Aufgaben:
**A.** Welchen Satz des besprochenen Textes würde der Kommentar im Textauszug streichen?
**B.** Kopiere aus dem Textauszug wörtlich den Abschnitt, der bei „Lasse demnächst meinen“ beginnt und bei „bizarr, die Kombi.“ endet.

Lasse demnächst meinen Senf zu deinen Sudern da. Wurde ja schon viel zu gesagt. Ich warte daher ab, bis du das Ding überarbeitet hast. Klitzekleine Anmerkung vorab: Dein zweiter Satz ist genau die Zündung, die dein Text braucht. Ganz ohne Kontrast, ohne Dämpfer. Ich würde daher den ersten Satz streichen und aus dem ersten Absatz einen Satz machen.

Das klingt irgendwie bizarr, die Kombi.

Ich mach nächstes Mal ne Bizarro-Triggerwarnung rein!

--

Puh... beim lesen dieses Satzes (insbesondere mehrfach), habe ich mir schon die Frage gestellt, ob es keine Möglichkeit gäbe, diesen Kommata-Überfluss irgendwie zu entzerren.

Material:
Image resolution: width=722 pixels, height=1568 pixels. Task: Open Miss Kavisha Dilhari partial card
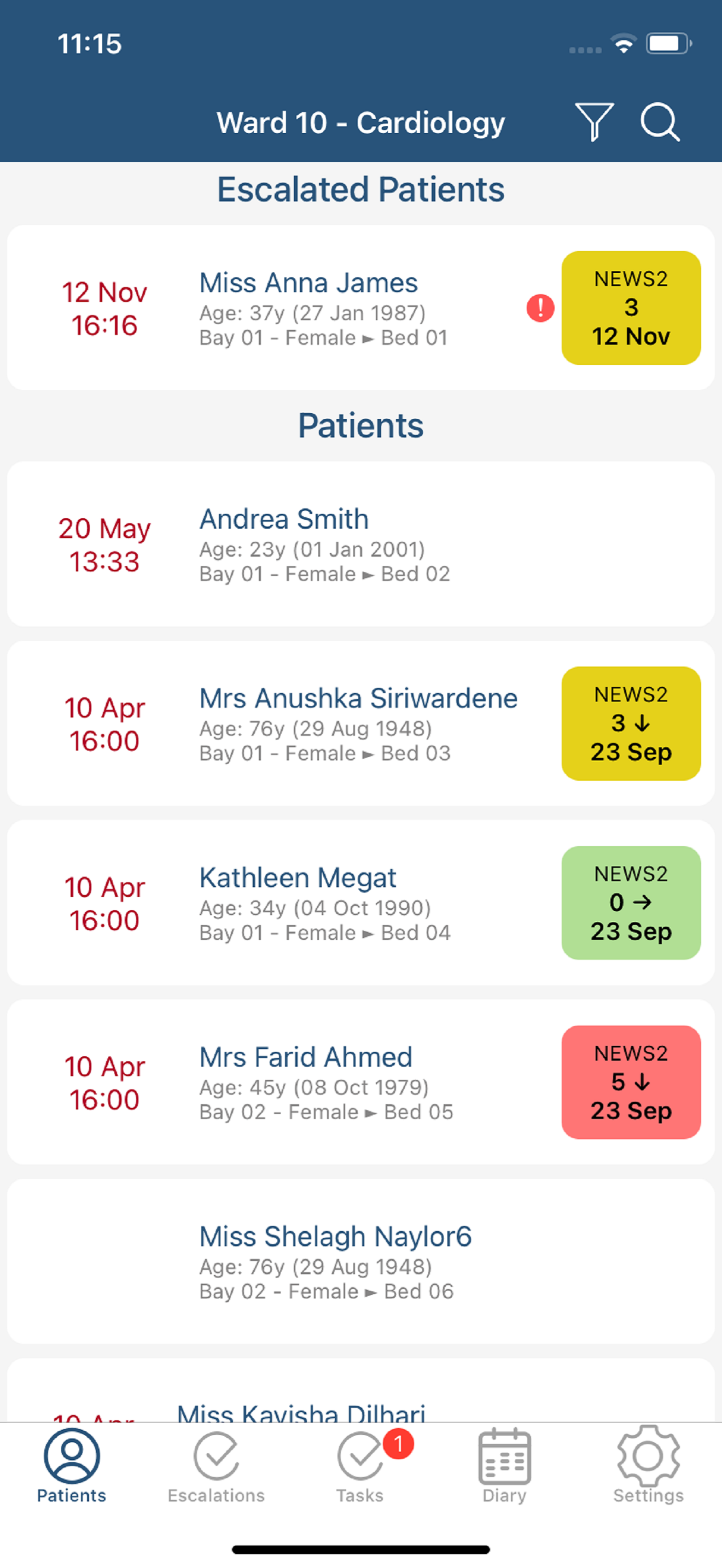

Lösungen:
**A.** Den ersten Satz.

**B.**
Lasse demnächst meinen Senf zu deinen Sudern da. Wurde ja schon viel zu gesagt. Ich warte daher ab, bis du das Ding überarbeitet hast. Klitzekleine Anmerkung vorab: Dein zweiter Satz ist genau die Zündung, die dein Text braucht. Ganz ohne Kontrast, ohne Dämpfer. Ich würde daher den ersten Satz streichen und aus dem ersten Absatz einen Satz machen.

Das klingt irgendwie bizarr, die Kombi.